• [WHAT TO DO]: Reproduce each of the lines below verbatim, keeping their order, spelling, punctuation, and non-English text unchanged.

• [EXERCISE MATERIALS]:
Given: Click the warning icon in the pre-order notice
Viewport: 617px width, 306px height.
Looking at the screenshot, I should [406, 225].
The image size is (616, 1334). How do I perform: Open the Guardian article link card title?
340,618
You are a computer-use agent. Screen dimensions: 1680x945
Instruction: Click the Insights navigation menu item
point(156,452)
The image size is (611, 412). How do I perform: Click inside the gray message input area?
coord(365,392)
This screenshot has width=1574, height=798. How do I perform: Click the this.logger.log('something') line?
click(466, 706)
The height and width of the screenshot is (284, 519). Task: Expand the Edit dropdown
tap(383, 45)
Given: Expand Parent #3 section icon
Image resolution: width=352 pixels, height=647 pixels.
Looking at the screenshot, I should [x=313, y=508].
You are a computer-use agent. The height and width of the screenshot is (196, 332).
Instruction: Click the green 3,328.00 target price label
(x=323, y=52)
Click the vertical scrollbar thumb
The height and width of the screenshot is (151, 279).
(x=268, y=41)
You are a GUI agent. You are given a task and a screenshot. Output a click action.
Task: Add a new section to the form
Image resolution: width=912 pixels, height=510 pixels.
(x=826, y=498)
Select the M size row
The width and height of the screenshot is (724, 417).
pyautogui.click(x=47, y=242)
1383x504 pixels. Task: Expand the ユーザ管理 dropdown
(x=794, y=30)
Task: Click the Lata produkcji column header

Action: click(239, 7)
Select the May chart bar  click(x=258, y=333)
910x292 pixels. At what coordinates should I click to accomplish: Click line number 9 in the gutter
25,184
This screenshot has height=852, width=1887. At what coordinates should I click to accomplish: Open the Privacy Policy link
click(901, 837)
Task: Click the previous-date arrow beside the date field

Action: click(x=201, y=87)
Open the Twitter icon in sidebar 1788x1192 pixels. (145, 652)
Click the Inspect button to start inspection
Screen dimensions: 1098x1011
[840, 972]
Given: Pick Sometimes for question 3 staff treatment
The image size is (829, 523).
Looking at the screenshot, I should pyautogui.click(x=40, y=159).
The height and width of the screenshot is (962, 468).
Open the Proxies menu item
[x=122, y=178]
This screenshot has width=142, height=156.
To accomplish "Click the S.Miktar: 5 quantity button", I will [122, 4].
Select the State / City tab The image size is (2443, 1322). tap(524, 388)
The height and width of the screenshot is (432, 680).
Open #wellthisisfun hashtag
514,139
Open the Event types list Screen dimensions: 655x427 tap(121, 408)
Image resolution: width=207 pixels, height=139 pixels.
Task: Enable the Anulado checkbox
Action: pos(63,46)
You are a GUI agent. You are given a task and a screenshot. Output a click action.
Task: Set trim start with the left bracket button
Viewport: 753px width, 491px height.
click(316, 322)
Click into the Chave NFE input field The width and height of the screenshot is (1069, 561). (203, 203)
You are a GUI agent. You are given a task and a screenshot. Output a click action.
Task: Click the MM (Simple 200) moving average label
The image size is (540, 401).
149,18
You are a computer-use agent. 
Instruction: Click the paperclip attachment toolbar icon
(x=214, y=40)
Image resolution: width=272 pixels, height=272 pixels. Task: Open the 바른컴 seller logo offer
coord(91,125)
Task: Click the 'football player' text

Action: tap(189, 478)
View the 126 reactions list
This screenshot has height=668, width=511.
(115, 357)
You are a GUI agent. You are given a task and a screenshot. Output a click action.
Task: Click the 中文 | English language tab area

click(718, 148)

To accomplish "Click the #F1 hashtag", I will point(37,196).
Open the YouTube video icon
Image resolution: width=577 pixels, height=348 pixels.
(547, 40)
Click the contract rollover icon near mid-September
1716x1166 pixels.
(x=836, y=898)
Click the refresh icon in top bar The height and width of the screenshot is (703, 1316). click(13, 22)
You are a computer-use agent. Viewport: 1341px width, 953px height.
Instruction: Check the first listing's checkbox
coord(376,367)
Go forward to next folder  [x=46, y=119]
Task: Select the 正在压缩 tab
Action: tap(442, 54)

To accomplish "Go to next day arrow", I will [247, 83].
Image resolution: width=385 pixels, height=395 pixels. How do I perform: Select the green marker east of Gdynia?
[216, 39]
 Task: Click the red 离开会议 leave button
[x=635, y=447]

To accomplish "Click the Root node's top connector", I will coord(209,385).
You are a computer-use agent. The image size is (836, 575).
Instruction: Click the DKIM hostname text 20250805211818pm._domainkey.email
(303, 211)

• [ANSWER BELOW]:
Given: Click the warning icon in the pre-order notice
Viewport: 617px width, 306px height.
Looking at the screenshot, I should [406, 225].
The image size is (616, 1334). How do I perform: Open the Guardian article link card title?
340,618
You are a computer-use agent. Screen dimensions: 1680x945
Instruction: Click the Insights navigation menu item
point(156,452)
The image size is (611, 412). How do I perform: Click inside the gray message input area?
coord(365,392)
This screenshot has width=1574, height=798. How do I perform: Click the this.logger.log('something') line?
click(466, 706)
The height and width of the screenshot is (284, 519). Task: Expand the Edit dropdown
tap(383, 45)
Given: Expand Parent #3 section icon
Image resolution: width=352 pixels, height=647 pixels.
Looking at the screenshot, I should [x=313, y=508].
You are a computer-use agent. The height and width of the screenshot is (196, 332).
Instruction: Click the green 3,328.00 target price label
(x=323, y=52)
Click the vertical scrollbar thumb
The height and width of the screenshot is (151, 279).
(x=268, y=41)
You are a GUI agent. You are given a task and a screenshot. Output a click action.
Task: Add a new section to the form
Image resolution: width=912 pixels, height=510 pixels.
(x=826, y=498)
Select the M size row
The width and height of the screenshot is (724, 417).
pyautogui.click(x=47, y=242)
1383x504 pixels. Task: Expand the ユーザ管理 dropdown
(x=794, y=30)
Task: Click the Lata produkcji column header

Action: click(239, 7)
Select the May chart bar  click(x=258, y=333)
910x292 pixels. At what coordinates should I click to accomplish: Click line number 9 in the gutter
25,184
This screenshot has height=852, width=1887. At what coordinates should I click to accomplish: Open the Privacy Policy link
click(901, 837)
Task: Click the previous-date arrow beside the date field

Action: click(x=201, y=87)
Open the Twitter icon in sidebar 1788x1192 pixels. (145, 652)
Click the Inspect button to start inspection
Screen dimensions: 1098x1011
[840, 972]
Given: Pick Sometimes for question 3 staff treatment
The image size is (829, 523).
Looking at the screenshot, I should pyautogui.click(x=40, y=159).
The height and width of the screenshot is (962, 468).
Open the Proxies menu item
[x=122, y=178]
This screenshot has width=142, height=156.
To accomplish "Click the S.Miktar: 5 quantity button", I will [122, 4].
Select the State / City tab The image size is (2443, 1322). tap(524, 388)
The height and width of the screenshot is (432, 680).
Open #wellthisisfun hashtag
514,139
Open the Event types list Screen dimensions: 655x427 tap(121, 408)
Image resolution: width=207 pixels, height=139 pixels.
Task: Enable the Anulado checkbox
Action: pos(63,46)
You are a GUI agent. You are given a task and a screenshot. Output a click action.
Task: Set trim start with the left bracket button
Viewport: 753px width, 491px height.
click(316, 322)
Click into the Chave NFE input field The width and height of the screenshot is (1069, 561). (203, 203)
You are a GUI agent. You are given a task and a screenshot. Output a click action.
Task: Click the MM (Simple 200) moving average label
The image size is (540, 401).
149,18
You are a computer-use agent. 
Instruction: Click the paperclip attachment toolbar icon
(x=214, y=40)
Image resolution: width=272 pixels, height=272 pixels. Task: Open the 바른컴 seller logo offer
coord(91,125)
Task: Click the 'football player' text

Action: tap(189, 478)
View the 126 reactions list
This screenshot has height=668, width=511.
(115, 357)
You are a GUI agent. You are given a task and a screenshot. Output a click action.
Task: Click the 中文 | English language tab area

click(718, 148)

To accomplish "Click the #F1 hashtag", I will point(37,196).
Open the YouTube video icon
Image resolution: width=577 pixels, height=348 pixels.
(547, 40)
Click the contract rollover icon near mid-September
1716x1166 pixels.
(x=836, y=898)
Click the refresh icon in top bar The height and width of the screenshot is (703, 1316). click(13, 22)
You are a computer-use agent. Viewport: 1341px width, 953px height.
Instruction: Check the first listing's checkbox
coord(376,367)
Go forward to next folder  [x=46, y=119]
Task: Select the 正在压缩 tab
Action: tap(442, 54)

To accomplish "Go to next day arrow", I will [247, 83].
Image resolution: width=385 pixels, height=395 pixels. How do I perform: Select the green marker east of Gdynia?
[216, 39]
 Task: Click the red 离开会议 leave button
[x=635, y=447]

To accomplish "Click the Root node's top connector", I will coord(209,385).
You are a computer-use agent. The image size is (836, 575).
Instruction: Click the DKIM hostname text 20250805211818pm._domainkey.email
(303, 211)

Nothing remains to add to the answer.